Despite the failure to include rural clinicians in State-based trauma systems, perversely a 2012 survey showed that 58% of rural GP-anaesthetists had been called to a pre-hospital incident in their community in the previous 12 months! These clinicians had been tasked by the ambulance or retrieval service in circumstances where local resources were either insufficient or expert help was delayed.
As a consequence, the rural clinicians were involved in prehospital care, despite no agreed tasking criteria, no equipment and no training.
We can do better than this.
Rural clinicians have appropriate skills and their expertise intersects with prehospital medicine. Moreover rural clinicians have a leadership role in their communities and involvement is often expected by rural communities.
What training is needed?
Appropriate task-training, reinforced by simulation, is needed to contextualise existing skills of rural clinicians to the challenging prehospital environment. Sign off on a limited suite of meaningful interventions as a form of competency sign-off is expected before taking ownership of a Sandpiper Bag.
Who is in charge of this?
With the exception of the South Australian RERN system, there has been little commitment to including rural clinicians in prehospital care from established providers.
This is disappointing given the known position statements and views of the Australian Medical Association, the Royal Australian College of General Practitioners, the Australian College of Rural and Remote Medicine and the Rural Doctors Association of Australia.
Sandpiper Australia is a not-for-profit entity that seeks to raise funds for purchase of Sandpiper Bags for rural clinicians. We envisage training ca be delivered utilising existing curriculum and competencies for advanced skills via ACRRM & RACGP, as well as cross-traniing with local ambulance protocols.
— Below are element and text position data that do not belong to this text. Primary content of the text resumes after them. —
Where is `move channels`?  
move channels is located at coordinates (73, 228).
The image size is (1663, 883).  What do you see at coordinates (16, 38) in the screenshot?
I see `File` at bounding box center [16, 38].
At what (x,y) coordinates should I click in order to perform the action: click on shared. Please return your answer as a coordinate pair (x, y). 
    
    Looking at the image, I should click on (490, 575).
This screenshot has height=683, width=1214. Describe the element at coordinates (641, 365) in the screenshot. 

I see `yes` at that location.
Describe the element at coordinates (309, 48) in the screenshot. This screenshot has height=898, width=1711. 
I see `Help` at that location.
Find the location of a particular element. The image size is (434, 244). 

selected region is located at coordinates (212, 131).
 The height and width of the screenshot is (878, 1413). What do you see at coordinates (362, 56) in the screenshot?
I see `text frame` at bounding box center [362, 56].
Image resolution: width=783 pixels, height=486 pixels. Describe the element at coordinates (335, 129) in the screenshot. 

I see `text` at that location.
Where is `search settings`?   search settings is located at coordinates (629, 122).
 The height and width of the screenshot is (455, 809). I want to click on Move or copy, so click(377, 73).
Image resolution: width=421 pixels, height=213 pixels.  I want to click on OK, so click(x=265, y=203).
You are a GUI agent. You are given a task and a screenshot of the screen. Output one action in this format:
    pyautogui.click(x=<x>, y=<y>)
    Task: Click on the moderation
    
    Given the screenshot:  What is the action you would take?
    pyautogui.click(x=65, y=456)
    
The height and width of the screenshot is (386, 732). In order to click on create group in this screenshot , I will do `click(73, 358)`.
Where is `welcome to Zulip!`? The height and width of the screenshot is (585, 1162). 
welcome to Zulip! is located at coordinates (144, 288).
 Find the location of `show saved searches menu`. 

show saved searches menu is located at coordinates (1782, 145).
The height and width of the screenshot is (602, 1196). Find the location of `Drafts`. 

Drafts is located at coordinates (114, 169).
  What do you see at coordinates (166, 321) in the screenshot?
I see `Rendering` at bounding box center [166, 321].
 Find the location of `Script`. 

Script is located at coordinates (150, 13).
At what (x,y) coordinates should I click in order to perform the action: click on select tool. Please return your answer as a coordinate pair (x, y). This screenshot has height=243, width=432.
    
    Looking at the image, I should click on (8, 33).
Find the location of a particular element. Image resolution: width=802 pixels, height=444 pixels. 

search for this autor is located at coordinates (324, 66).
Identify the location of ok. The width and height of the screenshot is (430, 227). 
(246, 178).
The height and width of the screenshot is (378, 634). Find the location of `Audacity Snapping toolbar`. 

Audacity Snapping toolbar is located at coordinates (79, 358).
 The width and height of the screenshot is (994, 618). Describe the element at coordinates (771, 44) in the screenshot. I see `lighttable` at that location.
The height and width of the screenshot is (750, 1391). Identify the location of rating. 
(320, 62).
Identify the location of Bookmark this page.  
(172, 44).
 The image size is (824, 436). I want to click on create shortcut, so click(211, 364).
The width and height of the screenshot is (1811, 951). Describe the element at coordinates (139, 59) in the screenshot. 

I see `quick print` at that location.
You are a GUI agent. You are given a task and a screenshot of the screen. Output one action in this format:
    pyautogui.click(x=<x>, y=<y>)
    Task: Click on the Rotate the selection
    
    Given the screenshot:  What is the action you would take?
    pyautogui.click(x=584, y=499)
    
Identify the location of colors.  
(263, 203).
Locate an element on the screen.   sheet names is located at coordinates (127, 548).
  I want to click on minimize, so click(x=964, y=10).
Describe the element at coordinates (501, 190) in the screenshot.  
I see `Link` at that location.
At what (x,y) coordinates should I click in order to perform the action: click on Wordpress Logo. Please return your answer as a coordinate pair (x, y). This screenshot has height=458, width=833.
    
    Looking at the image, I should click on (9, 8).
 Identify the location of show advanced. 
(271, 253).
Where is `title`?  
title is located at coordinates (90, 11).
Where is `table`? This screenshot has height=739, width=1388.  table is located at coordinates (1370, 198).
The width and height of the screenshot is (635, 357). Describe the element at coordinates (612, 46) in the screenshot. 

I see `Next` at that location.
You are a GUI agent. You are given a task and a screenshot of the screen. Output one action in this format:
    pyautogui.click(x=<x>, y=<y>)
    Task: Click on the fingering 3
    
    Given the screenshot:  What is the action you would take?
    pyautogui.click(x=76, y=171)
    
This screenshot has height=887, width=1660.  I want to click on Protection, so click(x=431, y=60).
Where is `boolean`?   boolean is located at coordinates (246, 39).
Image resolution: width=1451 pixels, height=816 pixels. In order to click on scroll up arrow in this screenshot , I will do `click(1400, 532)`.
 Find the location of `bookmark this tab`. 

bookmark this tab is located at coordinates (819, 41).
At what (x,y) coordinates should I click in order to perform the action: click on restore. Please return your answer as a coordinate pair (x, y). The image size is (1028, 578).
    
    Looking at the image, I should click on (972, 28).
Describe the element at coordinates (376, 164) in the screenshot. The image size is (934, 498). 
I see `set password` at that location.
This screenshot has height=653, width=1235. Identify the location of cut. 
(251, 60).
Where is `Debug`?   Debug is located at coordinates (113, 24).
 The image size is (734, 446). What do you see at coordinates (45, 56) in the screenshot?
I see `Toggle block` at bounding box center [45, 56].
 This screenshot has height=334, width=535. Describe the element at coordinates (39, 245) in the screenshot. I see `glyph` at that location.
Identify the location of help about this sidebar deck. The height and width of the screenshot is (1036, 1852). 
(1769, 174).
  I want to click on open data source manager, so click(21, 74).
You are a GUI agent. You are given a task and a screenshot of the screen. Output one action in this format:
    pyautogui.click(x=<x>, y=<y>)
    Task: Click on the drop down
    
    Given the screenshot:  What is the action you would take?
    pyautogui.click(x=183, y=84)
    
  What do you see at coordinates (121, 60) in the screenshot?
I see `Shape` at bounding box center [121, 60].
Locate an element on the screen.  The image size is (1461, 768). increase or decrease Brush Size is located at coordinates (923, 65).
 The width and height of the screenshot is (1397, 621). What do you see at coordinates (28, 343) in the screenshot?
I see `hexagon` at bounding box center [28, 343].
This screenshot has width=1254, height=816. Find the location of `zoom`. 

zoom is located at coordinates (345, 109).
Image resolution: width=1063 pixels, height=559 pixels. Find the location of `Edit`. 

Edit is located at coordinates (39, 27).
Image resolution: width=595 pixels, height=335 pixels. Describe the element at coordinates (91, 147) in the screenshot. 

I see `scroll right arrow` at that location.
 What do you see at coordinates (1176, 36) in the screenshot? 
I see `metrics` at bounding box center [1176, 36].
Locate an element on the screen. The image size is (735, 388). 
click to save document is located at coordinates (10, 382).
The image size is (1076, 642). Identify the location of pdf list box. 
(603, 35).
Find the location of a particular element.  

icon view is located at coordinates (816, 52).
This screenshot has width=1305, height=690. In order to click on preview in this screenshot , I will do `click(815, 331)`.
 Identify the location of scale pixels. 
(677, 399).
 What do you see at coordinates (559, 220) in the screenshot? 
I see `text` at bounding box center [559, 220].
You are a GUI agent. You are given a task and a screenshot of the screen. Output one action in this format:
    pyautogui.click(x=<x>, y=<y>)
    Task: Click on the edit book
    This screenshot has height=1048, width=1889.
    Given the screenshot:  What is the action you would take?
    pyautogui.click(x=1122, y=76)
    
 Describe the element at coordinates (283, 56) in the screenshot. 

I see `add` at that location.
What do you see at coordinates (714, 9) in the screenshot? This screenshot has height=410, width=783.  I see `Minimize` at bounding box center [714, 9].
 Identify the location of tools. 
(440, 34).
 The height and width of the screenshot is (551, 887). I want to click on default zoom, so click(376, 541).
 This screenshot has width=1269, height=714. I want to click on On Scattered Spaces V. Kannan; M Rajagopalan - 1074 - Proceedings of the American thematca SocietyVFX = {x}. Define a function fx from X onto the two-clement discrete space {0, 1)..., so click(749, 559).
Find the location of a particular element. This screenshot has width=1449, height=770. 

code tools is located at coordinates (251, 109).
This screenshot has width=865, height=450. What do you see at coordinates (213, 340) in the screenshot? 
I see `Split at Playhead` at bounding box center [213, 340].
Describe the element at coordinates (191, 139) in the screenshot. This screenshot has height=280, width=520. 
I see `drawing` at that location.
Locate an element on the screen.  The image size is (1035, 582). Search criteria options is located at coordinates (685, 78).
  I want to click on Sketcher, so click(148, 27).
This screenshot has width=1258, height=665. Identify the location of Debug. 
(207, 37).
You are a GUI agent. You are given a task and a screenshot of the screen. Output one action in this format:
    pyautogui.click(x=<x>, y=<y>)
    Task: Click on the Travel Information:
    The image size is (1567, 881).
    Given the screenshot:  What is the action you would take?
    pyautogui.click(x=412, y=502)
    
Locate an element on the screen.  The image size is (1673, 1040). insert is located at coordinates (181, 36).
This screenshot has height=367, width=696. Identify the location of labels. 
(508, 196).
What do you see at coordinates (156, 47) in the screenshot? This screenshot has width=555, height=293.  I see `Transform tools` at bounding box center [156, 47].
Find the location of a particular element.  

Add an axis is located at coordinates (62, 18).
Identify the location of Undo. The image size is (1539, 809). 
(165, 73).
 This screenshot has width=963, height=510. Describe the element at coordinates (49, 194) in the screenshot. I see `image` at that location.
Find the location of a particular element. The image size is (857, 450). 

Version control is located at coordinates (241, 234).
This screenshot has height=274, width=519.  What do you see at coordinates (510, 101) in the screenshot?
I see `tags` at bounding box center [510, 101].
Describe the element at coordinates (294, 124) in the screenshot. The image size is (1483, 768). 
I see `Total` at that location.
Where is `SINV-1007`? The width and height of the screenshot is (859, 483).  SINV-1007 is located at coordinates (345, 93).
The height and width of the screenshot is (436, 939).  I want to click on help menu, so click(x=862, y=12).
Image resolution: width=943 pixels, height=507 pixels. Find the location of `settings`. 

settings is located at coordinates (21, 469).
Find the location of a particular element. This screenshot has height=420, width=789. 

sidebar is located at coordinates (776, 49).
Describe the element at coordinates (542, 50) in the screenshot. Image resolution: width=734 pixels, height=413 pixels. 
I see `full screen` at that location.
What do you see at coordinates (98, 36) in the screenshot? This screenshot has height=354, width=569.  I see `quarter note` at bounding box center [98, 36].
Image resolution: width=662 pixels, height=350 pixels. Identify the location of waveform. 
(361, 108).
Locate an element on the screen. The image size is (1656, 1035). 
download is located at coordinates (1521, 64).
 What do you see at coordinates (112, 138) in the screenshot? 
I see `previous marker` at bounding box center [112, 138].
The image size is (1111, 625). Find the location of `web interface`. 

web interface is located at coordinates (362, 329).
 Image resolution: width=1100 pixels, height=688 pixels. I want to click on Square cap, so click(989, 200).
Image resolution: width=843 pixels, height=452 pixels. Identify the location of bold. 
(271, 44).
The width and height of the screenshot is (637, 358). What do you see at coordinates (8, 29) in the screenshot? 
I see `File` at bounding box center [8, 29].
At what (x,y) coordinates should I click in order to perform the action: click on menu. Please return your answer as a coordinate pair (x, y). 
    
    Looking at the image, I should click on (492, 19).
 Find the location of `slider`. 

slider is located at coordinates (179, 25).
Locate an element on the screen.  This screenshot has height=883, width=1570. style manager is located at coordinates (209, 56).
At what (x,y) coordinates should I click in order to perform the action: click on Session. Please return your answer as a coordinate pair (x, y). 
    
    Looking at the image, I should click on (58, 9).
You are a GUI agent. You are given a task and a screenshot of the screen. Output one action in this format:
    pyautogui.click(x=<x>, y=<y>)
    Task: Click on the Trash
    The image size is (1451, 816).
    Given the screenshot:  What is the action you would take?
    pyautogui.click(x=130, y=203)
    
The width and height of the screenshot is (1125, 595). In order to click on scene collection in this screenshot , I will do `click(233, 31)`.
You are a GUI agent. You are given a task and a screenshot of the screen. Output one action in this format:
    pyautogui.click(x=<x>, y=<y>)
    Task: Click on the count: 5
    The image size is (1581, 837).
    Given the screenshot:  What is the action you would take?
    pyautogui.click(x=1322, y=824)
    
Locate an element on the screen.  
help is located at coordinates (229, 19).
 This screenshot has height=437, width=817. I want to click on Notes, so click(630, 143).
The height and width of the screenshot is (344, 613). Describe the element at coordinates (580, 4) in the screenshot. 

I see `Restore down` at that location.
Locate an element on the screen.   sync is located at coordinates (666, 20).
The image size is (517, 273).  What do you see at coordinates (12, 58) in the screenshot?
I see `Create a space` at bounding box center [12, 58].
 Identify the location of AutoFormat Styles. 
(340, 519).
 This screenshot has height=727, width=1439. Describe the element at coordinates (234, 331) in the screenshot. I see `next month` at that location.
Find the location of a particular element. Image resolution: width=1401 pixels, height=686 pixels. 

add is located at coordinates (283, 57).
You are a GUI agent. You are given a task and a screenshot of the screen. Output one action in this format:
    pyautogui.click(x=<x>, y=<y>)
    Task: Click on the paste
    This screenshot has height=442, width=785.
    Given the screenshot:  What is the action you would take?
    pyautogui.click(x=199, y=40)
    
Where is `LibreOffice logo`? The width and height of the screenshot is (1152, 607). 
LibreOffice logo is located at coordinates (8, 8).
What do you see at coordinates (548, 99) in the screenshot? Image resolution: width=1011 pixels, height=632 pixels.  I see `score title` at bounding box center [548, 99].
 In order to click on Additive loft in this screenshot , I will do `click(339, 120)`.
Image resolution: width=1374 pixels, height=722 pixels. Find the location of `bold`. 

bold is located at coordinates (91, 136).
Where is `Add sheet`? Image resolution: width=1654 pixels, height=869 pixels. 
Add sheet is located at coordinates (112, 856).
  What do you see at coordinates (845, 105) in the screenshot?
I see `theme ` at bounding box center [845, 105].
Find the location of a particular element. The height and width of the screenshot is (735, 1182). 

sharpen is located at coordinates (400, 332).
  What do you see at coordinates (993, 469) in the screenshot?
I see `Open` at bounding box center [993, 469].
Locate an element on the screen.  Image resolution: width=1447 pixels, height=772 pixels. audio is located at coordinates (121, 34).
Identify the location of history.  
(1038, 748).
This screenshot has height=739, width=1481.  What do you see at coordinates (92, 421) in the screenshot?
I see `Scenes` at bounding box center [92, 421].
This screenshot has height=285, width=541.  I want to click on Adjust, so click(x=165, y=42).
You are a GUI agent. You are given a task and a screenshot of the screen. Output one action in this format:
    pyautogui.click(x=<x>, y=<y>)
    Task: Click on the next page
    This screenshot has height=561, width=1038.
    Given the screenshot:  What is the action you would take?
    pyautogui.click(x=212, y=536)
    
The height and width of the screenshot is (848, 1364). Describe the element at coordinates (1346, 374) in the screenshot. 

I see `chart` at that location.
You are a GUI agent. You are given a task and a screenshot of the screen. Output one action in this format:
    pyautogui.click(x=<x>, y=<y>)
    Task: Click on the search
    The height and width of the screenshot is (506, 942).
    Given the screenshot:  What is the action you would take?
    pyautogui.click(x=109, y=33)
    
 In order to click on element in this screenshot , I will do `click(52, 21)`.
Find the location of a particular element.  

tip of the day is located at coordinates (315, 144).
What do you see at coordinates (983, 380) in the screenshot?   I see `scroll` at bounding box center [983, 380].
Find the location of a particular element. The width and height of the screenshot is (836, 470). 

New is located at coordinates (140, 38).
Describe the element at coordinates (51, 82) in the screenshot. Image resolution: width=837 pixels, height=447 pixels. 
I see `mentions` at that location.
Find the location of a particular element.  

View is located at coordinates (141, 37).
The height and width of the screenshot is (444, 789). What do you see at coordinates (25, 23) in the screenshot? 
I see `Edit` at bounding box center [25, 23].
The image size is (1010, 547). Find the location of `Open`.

So is this compulsory for rural doctors?
Most definitely not! The work of the rural clinician intersects with multiple specialist spheres – primary care, paediatrics, general medicine, emergency care, palliative care, obstetrics, mental heath anaesthesia and so on. Involvement in rural prehospital care is just a part of this work. But when it is needed, it is needed!
We envisage interested clinicians volunteering to undergo training and take possession of a Sandpiper Bag, forming a ready-made network of clinicians able to ‘value add’ to the prehospital scene in defined circumstances.